Requirement:
Answer these questions from the introduction on mandatory arbitration:
(a) Whose name appears in the byline?
(b) What plays the role of Frankenstein's monster?
(c) Which act is named as an example of an attempt to limit mandatory arbitration?

--- start of Selected excerpt ---

By Jonathan Adler*
Adapted from Determining if Mandatory Arbitration is “Fair:” Asymmetrically-Held Information and the Role of Mandatory Arbitration in Modulating Uninsurable Contract Risks, by Paul Bennett Marrow
Introduction
The torches and pitchforks are being raised again. This time, mandatory arbitration clauses are playing the role of Frankenstein’s monster. Opponents of mandatory arbitration offer a litany of reasons to prohibit such clauses, arguing that they are unconscionable and designed principally to deny consumers their day in court. Paul Bennett Marrow, in Determining if Mandatory Arbitration is “Fair:” Asymmetrically-Held Information and the Role of Mandatory Arbitration in Modulating Uninsurable Contract Risks, aims to debunk this misconception and offers the rarely-heard and unpopular position that mandatory arbitration is both necessary and positive. In his view, we should be wary of any attempt to limit mandatory arbitration, such as the Arbitration Fairness Act of 2009.

--- end of Selected excerpt ---
--- start of Information given ---

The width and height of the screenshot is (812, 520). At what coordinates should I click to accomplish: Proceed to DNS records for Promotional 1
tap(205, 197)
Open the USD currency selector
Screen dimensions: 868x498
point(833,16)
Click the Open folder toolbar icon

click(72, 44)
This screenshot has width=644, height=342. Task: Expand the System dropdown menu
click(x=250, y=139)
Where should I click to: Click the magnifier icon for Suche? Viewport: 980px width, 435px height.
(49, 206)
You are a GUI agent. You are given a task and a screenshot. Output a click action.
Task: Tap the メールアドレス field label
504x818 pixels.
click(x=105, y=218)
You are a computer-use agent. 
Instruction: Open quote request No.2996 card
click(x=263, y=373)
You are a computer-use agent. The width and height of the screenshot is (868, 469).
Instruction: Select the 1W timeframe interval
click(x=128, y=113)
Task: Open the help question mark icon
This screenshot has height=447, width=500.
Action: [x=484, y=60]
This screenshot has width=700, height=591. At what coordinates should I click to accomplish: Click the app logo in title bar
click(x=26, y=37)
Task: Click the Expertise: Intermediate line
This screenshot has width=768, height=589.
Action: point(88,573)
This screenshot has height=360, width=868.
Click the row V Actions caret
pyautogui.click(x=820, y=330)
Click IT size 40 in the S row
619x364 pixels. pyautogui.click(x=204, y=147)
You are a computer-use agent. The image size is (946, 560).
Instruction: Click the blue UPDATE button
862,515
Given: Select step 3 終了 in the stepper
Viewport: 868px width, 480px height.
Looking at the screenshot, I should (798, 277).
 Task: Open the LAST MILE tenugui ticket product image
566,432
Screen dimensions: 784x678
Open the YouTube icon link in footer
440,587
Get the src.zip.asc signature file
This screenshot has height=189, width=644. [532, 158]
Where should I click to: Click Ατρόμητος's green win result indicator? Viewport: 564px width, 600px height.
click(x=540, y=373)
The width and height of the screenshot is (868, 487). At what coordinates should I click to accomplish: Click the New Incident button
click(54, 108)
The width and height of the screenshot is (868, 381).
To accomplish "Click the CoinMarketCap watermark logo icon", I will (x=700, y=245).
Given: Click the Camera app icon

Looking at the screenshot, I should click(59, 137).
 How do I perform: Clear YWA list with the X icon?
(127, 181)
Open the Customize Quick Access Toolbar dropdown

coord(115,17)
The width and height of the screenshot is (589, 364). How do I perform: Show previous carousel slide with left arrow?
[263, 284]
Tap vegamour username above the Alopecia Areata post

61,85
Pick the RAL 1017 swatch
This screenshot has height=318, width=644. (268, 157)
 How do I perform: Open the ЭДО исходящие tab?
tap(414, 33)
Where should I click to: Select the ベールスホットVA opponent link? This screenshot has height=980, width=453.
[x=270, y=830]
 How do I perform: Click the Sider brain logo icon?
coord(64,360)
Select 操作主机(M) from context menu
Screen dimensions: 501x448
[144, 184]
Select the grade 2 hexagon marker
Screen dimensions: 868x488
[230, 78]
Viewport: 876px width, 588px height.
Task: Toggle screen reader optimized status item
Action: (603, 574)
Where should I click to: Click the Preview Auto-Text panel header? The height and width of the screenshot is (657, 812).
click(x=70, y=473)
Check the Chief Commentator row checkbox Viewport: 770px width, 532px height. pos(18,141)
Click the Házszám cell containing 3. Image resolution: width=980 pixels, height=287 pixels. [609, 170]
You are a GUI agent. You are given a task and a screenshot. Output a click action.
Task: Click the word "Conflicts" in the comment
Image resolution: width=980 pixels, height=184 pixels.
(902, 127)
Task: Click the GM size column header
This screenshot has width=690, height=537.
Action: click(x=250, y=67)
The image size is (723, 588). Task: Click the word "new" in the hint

--- end of Information given ---

Finished exercise:
(a) Jonathan Adler
(b) Mandatory arbitration clauses
(c) The Arbitration Fairness Act of 2009